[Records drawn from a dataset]
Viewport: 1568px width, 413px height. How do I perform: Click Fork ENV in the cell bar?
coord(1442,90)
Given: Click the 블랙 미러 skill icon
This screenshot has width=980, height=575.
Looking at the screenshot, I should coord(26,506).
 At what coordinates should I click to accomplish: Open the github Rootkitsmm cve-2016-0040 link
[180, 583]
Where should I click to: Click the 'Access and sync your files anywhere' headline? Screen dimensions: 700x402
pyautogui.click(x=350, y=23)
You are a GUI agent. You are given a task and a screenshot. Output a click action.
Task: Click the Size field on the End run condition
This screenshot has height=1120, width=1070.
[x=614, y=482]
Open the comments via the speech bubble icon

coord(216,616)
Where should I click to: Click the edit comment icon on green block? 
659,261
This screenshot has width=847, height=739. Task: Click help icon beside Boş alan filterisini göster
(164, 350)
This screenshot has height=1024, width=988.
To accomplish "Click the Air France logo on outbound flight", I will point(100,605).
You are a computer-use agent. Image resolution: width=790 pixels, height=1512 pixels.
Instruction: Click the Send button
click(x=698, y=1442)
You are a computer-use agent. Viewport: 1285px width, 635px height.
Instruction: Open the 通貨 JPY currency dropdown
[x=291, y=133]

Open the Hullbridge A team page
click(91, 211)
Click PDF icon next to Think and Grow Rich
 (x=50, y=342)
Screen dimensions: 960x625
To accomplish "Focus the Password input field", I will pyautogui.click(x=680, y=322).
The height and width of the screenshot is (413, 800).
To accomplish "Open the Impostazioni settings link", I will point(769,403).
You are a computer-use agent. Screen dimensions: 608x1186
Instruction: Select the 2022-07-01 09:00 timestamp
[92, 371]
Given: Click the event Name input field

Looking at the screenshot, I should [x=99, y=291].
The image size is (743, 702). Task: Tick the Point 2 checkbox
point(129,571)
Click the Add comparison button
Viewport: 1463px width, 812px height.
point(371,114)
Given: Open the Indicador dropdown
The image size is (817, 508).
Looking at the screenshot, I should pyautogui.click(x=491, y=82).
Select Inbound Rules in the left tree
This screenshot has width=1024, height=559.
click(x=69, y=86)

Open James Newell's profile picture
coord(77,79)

## Required action
The records above must be retyped in full, exactly.

## Solution to the exercise
Viewport: 1568px width, 413px height. How do I perform: Click Fork ENV in the cell bar?
coord(1442,90)
Given: Click the 블랙 미러 skill icon
This screenshot has width=980, height=575.
Looking at the screenshot, I should coord(26,506).
 At what coordinates should I click to accomplish: Open the github Rootkitsmm cve-2016-0040 link
[180, 583]
Where should I click to: Click the 'Access and sync your files anywhere' headline? Screen dimensions: 700x402
pyautogui.click(x=350, y=23)
You are a GUI agent. You are given a task and a screenshot. Output a click action.
Task: Click the Size field on the End run condition
This screenshot has height=1120, width=1070.
[x=614, y=482]
Open the comments via the speech bubble icon

coord(216,616)
Where should I click to: Click the edit comment icon on green block? 
659,261
This screenshot has width=847, height=739. Task: Click help icon beside Boş alan filterisini göster
(164, 350)
This screenshot has height=1024, width=988.
To accomplish "Click the Air France logo on outbound flight", I will point(100,605).
You are a computer-use agent. Image resolution: width=790 pixels, height=1512 pixels.
Instruction: Click the Send button
click(x=698, y=1442)
You are a computer-use agent. Viewport: 1285px width, 635px height.
Instruction: Open the 通貨 JPY currency dropdown
[x=291, y=133]

Open the Hullbridge A team page
click(91, 211)
Click PDF icon next to Think and Grow Rich
 (x=50, y=342)
Screen dimensions: 960x625
To accomplish "Focus the Password input field", I will pyautogui.click(x=680, y=322).
The height and width of the screenshot is (413, 800).
To accomplish "Open the Impostazioni settings link", I will point(769,403).
You are a computer-use agent. Screen dimensions: 608x1186
Instruction: Select the 2022-07-01 09:00 timestamp
[92, 371]
Given: Click the event Name input field

Looking at the screenshot, I should [x=99, y=291].
The image size is (743, 702). Task: Tick the Point 2 checkbox
point(129,571)
Click the Add comparison button
Viewport: 1463px width, 812px height.
point(371,114)
Given: Open the Indicador dropdown
The image size is (817, 508).
Looking at the screenshot, I should pyautogui.click(x=491, y=82).
Select Inbound Rules in the left tree
This screenshot has width=1024, height=559.
click(x=69, y=86)

Open James Newell's profile picture
coord(77,79)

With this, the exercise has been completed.